博士生罗凌的论文被生物信息学顶级期刊 Bioinformatics 录用
新闻来源:IR实验室       发布时间:2017/11/24 0:00:00

近日收到生物信息学顶级期刊Bioinformatics编辑部邮件,实验室博士生罗凌的论文“An Attention-based BiLSTM-CRF Approach to Document-level Chemical Named Entity Recognition”被录用。该杂志是生物信息学领域最富盛名及影响力的顶级学术刊物之一,许多该领域利用计算算法研究生物学问题的重要发现的原创性论文均在该期刊发表,具有很高的学术认可度,2016年的影响因子为7.307。这也是两年内实验室师生录用的第三篇Bioinformatics论文,表明实验室近年来的学术研究处于较高的水平。

 

论文摘要:在生物医学研究中,化学物是一类很重要的实体,化学物实体识别在生物医学信息抽取中起到很重要的作用。而目前主流的化学物实体识别方法大多是基于传统的机器学习方法,它们的表现依赖于人工特征工程。而且这些方法主要是句子级别的方法,同一篇文档不同句子中的相同实体往往被标注成不同的标签,存在实体标注非一致性的问题。针对这些问题,本文提出了一种基于注意力机制的神经网络方法(Att-BiLSTM-CRF)来进行文档级别的化学物实体识别。本方法利用注意力机制来学习文档级别的全局信息,提高一篇文档内实体标注的一致性。在国际技术评测BioCreative IV CHEMDNER数据集和BioCreative V CDR数据集上的实验结果表明,本方法无需大量特征工程,在两个数据集上分别取得了91.14%92.57%F值,优于其它现有的方法。

 

Abstract

In biomedical research, chemical is an important class of entities, and chemical named entity recognition (NER) is an important task in the field of biomedical information extraction. However, most popular chemical NER methods are based on traditional machine learning and their performances are heavily dependent on the feature engineering. Moreover, these methods are sentence-level ones which have the tagging inconsistency problem. In this paper, we propose a neural network approach, i.e., attention-based bidirectional Long Short-Term Memory with a conditional random field layer (Att-BiLSTM-CRF), to document-level chemical NER. The approach leverages document-level global information obtained by attention mechanism to enforce tagging consistency across multiple instances of the same token in a document.
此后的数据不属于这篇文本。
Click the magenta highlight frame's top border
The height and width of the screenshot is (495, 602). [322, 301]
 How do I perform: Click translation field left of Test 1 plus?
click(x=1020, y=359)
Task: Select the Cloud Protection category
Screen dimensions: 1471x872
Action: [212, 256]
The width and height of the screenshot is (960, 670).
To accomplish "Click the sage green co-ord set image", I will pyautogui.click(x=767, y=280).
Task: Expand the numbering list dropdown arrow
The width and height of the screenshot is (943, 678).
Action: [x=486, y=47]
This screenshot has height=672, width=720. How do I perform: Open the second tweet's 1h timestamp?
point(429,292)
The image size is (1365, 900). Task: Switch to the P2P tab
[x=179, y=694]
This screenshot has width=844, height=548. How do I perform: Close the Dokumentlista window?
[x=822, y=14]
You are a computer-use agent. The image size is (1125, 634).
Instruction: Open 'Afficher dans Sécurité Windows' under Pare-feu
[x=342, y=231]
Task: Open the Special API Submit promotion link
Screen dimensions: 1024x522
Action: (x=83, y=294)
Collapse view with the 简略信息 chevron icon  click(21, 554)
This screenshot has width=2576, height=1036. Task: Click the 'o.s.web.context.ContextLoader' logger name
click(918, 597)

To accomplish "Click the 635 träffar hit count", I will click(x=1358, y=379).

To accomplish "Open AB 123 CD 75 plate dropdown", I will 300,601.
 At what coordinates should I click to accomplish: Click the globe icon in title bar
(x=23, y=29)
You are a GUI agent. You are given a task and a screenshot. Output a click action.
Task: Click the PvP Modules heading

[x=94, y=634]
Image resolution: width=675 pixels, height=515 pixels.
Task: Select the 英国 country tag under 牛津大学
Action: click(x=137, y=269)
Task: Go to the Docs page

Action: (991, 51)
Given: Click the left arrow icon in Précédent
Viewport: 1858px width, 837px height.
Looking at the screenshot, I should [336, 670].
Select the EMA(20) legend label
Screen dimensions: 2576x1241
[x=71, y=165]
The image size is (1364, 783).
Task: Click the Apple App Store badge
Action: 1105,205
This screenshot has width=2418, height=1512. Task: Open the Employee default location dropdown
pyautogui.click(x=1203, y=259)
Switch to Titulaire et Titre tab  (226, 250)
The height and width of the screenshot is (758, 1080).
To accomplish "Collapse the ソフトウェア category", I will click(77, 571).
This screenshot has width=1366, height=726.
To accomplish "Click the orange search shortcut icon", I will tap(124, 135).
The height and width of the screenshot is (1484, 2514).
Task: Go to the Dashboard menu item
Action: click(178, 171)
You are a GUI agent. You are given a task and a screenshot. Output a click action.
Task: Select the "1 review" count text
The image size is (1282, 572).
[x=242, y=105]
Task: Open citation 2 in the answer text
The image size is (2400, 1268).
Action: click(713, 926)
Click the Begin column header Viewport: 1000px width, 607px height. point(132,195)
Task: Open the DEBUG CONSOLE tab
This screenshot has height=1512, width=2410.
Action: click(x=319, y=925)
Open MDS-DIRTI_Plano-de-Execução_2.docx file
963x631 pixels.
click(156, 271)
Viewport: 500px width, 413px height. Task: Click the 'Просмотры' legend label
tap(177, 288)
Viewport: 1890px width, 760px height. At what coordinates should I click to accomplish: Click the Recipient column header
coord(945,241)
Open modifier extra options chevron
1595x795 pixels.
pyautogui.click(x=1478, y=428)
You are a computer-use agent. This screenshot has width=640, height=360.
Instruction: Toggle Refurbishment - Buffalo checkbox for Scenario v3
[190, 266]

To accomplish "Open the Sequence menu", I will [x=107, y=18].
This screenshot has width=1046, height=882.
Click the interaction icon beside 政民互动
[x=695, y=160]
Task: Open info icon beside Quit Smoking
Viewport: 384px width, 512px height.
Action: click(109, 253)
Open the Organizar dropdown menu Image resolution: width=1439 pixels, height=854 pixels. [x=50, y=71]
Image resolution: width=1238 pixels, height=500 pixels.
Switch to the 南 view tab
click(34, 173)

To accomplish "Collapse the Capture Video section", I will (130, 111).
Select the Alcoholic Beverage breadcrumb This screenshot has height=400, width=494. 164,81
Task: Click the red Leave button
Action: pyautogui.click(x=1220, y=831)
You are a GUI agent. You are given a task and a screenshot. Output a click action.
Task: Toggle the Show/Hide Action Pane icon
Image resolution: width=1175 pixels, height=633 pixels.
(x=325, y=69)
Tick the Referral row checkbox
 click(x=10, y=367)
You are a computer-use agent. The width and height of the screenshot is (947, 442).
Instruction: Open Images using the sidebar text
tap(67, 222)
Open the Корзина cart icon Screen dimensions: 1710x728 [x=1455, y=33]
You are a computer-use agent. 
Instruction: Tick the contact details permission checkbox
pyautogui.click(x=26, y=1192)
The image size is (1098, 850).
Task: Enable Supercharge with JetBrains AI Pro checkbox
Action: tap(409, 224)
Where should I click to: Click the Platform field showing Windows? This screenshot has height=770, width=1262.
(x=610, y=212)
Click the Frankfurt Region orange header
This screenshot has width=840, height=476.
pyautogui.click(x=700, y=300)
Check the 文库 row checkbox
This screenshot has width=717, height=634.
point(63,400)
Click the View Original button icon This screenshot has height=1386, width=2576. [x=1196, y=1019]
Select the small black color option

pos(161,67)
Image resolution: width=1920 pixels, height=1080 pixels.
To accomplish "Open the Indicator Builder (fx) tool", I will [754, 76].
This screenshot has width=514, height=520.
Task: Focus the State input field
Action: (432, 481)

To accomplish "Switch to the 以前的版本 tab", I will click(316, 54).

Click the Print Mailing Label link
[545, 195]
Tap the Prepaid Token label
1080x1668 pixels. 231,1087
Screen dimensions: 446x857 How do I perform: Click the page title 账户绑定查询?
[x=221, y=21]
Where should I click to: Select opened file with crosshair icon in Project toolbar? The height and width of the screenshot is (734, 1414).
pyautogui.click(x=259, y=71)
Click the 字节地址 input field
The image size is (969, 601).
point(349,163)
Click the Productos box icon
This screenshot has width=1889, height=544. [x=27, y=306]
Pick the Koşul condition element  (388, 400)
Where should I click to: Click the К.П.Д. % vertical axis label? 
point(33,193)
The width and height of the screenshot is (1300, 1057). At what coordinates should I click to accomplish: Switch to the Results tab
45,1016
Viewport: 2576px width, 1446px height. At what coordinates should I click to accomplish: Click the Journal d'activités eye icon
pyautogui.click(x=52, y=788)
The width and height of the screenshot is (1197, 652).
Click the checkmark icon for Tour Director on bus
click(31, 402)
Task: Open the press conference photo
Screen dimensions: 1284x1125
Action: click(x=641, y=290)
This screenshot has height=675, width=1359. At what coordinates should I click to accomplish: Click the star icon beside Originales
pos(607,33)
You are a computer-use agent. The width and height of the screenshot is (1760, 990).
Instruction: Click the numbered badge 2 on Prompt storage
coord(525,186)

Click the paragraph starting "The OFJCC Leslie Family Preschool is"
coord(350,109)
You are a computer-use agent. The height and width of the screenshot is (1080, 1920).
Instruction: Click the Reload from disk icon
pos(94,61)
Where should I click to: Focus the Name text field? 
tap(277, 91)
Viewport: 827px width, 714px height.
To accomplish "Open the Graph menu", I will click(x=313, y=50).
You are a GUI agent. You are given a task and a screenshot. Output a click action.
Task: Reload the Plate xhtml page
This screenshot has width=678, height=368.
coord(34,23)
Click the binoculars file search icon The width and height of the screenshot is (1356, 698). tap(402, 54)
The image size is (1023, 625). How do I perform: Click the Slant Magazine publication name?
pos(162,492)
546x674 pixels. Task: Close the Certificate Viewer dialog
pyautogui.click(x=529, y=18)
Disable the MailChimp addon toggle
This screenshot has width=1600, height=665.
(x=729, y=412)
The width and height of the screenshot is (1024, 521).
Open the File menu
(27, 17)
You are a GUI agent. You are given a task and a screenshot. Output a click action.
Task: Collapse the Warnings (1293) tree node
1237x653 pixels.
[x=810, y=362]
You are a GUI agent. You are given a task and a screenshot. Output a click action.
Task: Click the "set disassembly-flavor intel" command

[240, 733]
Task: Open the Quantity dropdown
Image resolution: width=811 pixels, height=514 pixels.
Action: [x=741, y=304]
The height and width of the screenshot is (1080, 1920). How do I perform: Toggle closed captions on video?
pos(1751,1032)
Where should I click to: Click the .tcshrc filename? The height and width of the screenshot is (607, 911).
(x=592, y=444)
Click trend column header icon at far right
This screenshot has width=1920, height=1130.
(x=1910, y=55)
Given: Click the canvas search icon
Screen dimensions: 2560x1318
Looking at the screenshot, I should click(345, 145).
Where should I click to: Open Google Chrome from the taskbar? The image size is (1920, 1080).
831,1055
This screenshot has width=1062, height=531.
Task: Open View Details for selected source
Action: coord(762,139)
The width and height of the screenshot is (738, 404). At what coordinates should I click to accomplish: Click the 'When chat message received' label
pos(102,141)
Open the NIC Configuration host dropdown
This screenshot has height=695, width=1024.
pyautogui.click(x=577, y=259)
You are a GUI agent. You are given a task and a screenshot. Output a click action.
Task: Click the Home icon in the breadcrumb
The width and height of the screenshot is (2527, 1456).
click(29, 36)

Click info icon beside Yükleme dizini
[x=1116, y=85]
It achieves better performances with little feature engineering than other state-of-the-art methods on the BioCreative IV chemical compound and drug name recognition (CHEMDNER) corpus and the BioCreative V chemical-disease relation (CDR) task corpus (the F-scores of 91.14% and 92.57%, respectively).